Oh, wait. I forgot. It did. In fact, the New York Times reported exactly that back on October 19, 2003.

A yearlong State Department study predicted many of the problems that have plagued the American-led occupation of Iraq, according to internal State Department documents and interviews with administration and Congressional officials.

Beginning in April 2002, the State Department project assembled more than 200 Iraqi lawyers, engineers, business people and other experts into 17 working groups to study topics ranging from creating a new justice system to reorganizing the military to revamping the economy.

Their findings included a much more dire assessment of Iraq's dilapidated electrical and water systems than many Pentagon officials assumed. They warned of a society so brutalized by Saddam Hussein's rule that many Iraqis might react coolly to Americans' notion of quickly rebuilding civil society.

Several officials said that many of the findings in the $5 million study were ignored by Pentagon officials until recently, although the Pentagon said they took the findings into account. The work is now being relied on heavily as occupation forces struggle to impose stability in Iraq.

The working group studying transitional justice was eerily prescient in forecasting the widespread looting in the aftermath of the fall of Mr. Hussein's government, caused in part by thousands of criminals set free from prison, and it recommended force to prevent the chaos.
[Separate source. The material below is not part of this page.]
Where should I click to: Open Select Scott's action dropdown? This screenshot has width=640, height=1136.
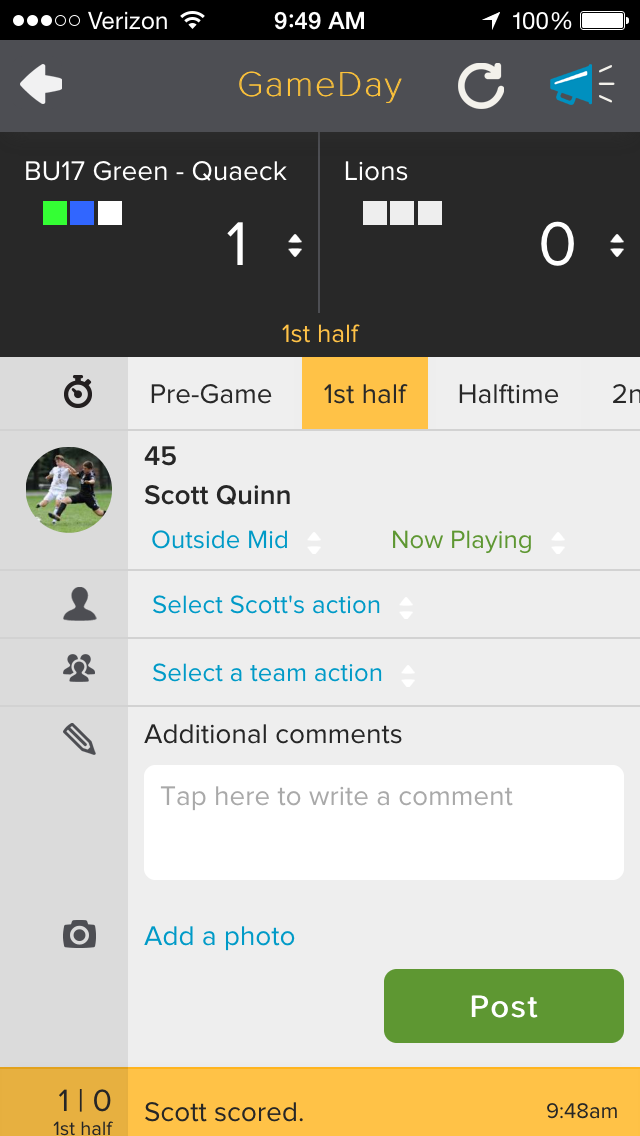(x=281, y=606)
"The period immediately after regime change might offer these criminals the opportunity to engage in acts of killing, plunder and looting," the report warned, urging American officials to "organize military patrols by coalition forces in all major cities to prevent lawlessness, especially against vital utilities and key government facilities."

Despite the scope of the project, the military office initially charged with rebuilding Iraq did not learn of it until a major government drill for the postwar mission was held in Washington in late February, less than a month before the conflict began, said Ron Adams, the office's deputy director.

The man overseeing the planning, Tom Warrick, a State Department official, so impressed aides to Jay Garner, a retired Army lieutenant general heading the military's reconstruction office, that they recruited Mr. Warrick to join their team.

George Ward, an aide to General Garner, said the reconstruction office wanted to use Mr. Warrick's knowledge because "we had few experts on Iraq on the staff."

But top Pentagon officials blocked Mr. Warrick's appointment, and much of the project's work was shelved, State Department officials said. Mr. Warrick declined to be interviewed for this article.

-- snip --

In the end, the American military and civilian officials who first entered Iraq prepared for several possible problems: numerous fires in the oil fields, a massive humanitarian crisis, widespread revenge attacks against former leaders of Mr. Hussein's government and threats from Iraq's neighbors. In fact, none of those problems occurred to any great degree.

Officials acknowledge that the United States was not well prepared for what did occur: chiefly widespread looting and related security threats, even though the State Department study predicted them.


So, I guess the bottom line is that General Odierno, while he may be highly forgetful, didn't really have to learn about Iraq's societal problems and sectarian divides the hard way, after all.